Paul Schrader continues his lifelong battle with bringing these unorthodox troubled loners seeking some sort of redemption from their shady past onto the big screen. This movie is set in the gothic looking south--possibly New Orleans. Signorney Weaver has fun, and gets all the best lines. Paul Schrader rarely disappoints, and even though it's not one of his best movies, it's consistantly good, and he always makes you think.
The EXACT opposite movie of Fast X that also came out this weekend.
(Mauro Lanari)
Once upon a time there was the "New Hollywood" and Schrader was one of its greatest exponents. An almost obligatory theme for that progeny of filmmakers: the eventual possibility of redemption. Nothing to say about the director's stainless mastery also attested in this film by the sagacious metaphors related to horticulture and "formal", "informal", "wild" gardens; the problem is that he and his peers have shown themselves incapable of keeping up to date on the very topic they had at heart: soteriology. Still thinking of salvation as a second chance or, this time, as a third, means having conceptually stopped at a few decades ago. There is no escape along that road, that way has no exit and the epilogue is even more a false happy ending.

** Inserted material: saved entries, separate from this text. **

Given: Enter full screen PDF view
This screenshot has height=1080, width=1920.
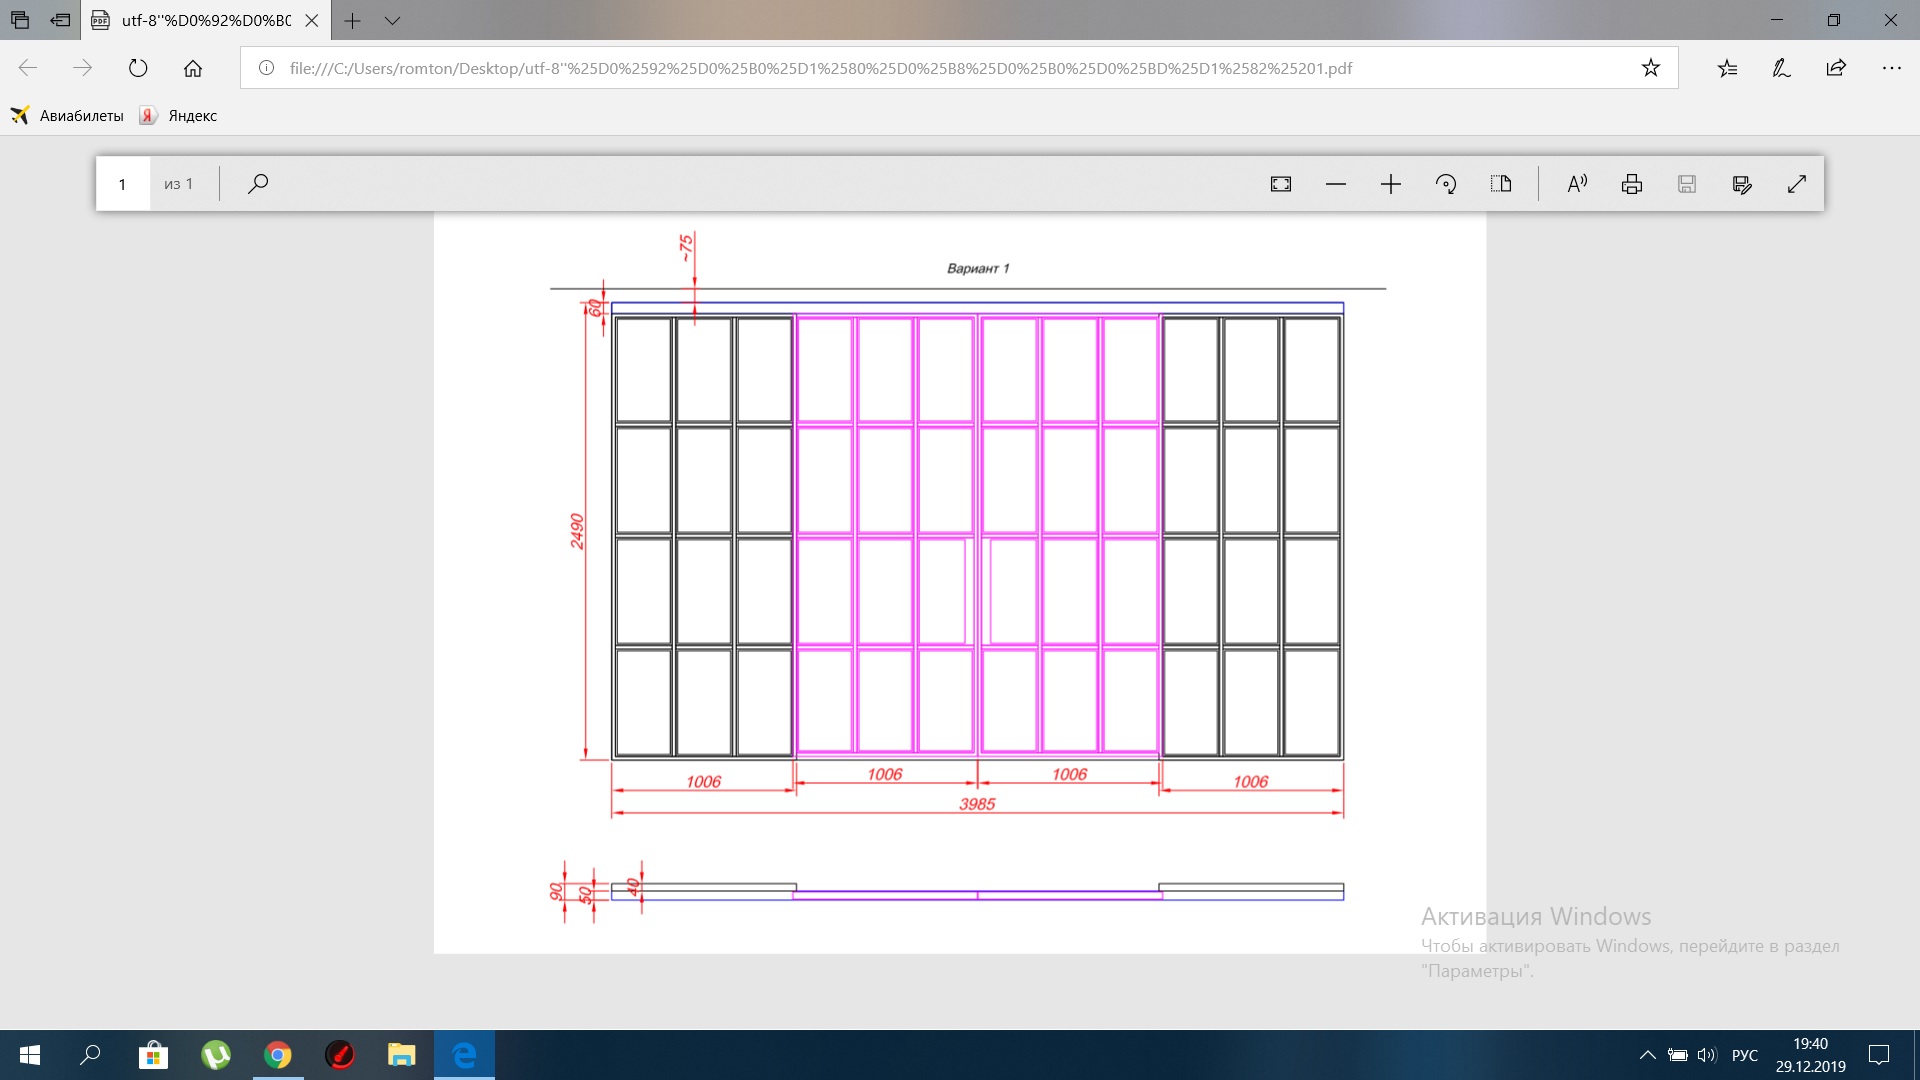Looking at the screenshot, I should [1797, 184].
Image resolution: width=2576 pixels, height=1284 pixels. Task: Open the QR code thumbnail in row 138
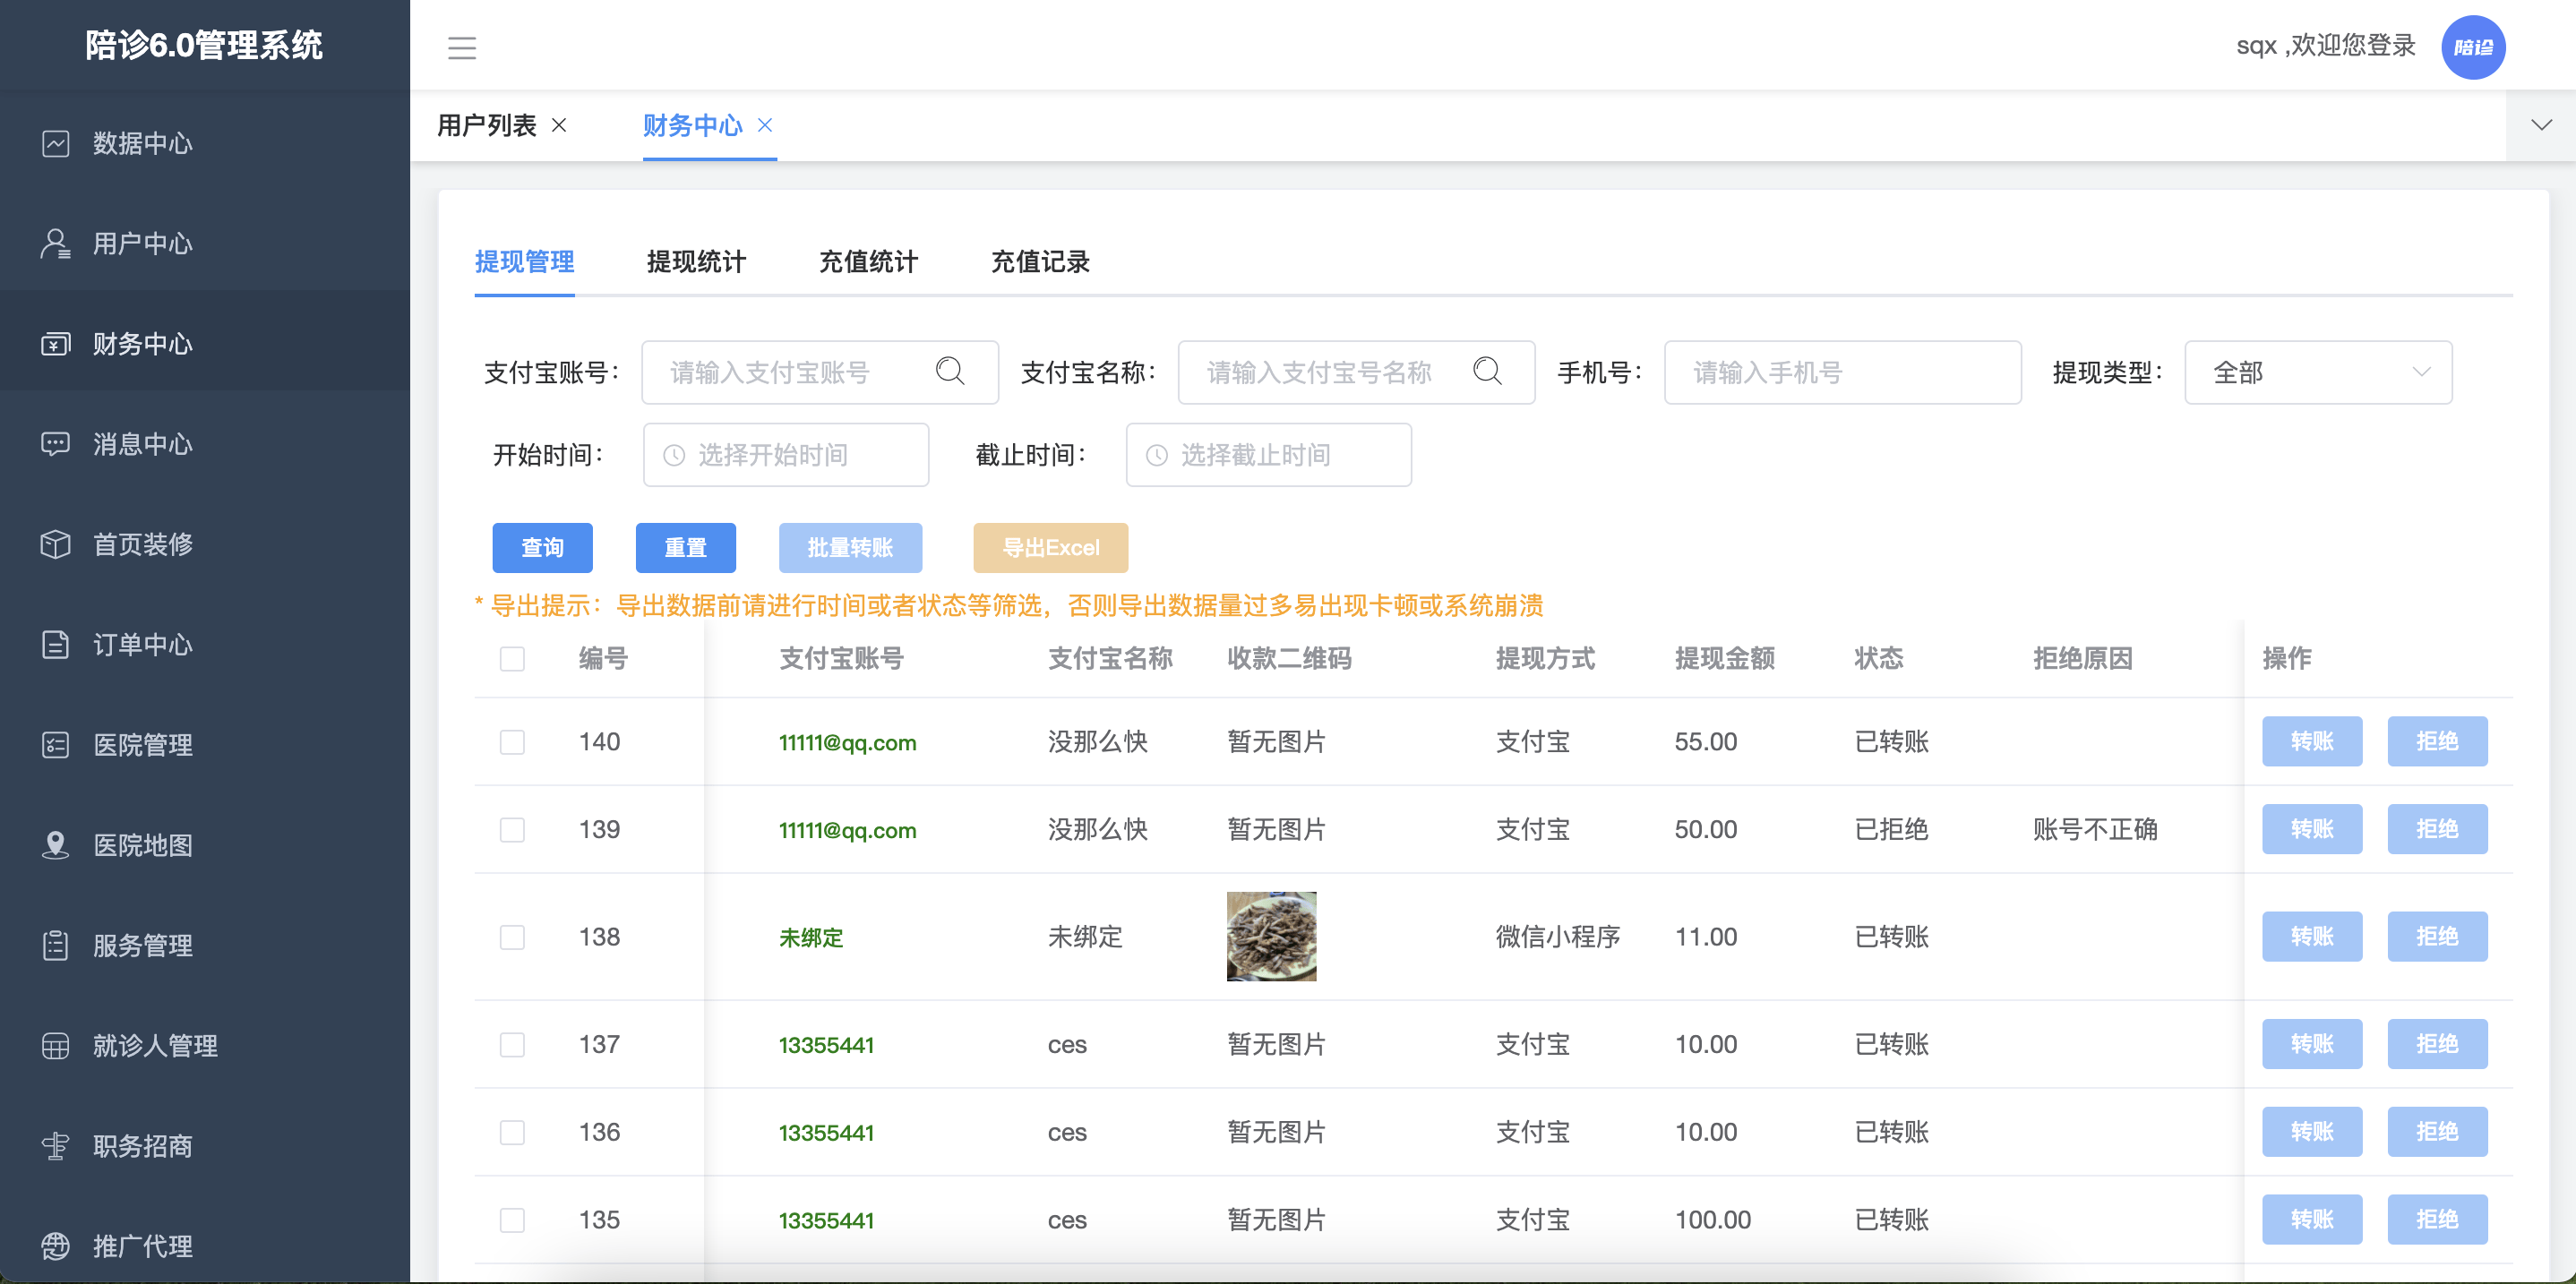(x=1271, y=936)
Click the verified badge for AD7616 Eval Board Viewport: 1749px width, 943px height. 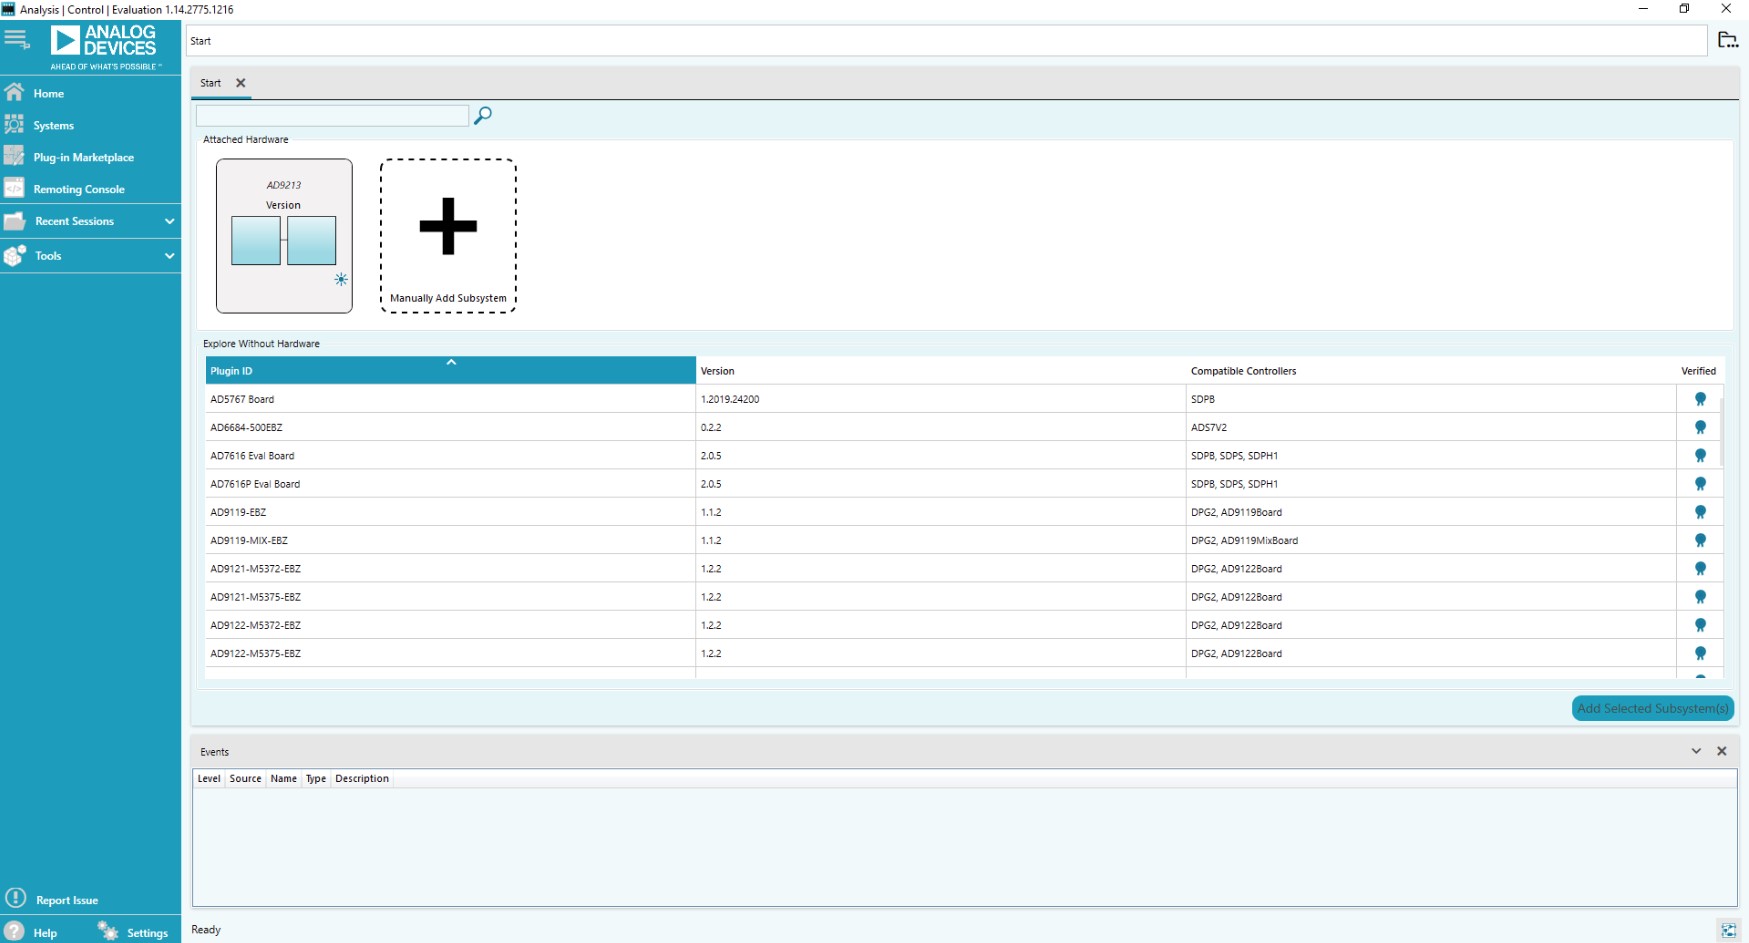(1701, 455)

Writer/director Paul Schrader creates stories about complex people in unusual situations. This one stars Joel Edgerton as the titular character on the grand estate of a rich dowager (Sigourney Weaver). When a new relative is introduced, he's charged with her apprenticeship, but their relationship involves much more. Even with the moody aspects and tough situations, the emotional resonance never goes deep. Fortunately, the underplayed performances of the 2 leads make the movie worth watching. Schrader has a unique approach and simple style that makes his films interesting, if not powerful. This one is quietly redemptive.
One of dozens of Schrader's films seeking redemption -- but of Schrader himself, working in the shadow of Bresson, with only a show of the rigor and formalism needed to pull it off. His peculiar men, Hollywood flagellants with impossible manias, are all of the same construction, faithless obsessives. None carries the religious conviction to allow the trick to work, nor does the filmmaker himself. The cost of a world without god is you can't use the guy for drama any longer.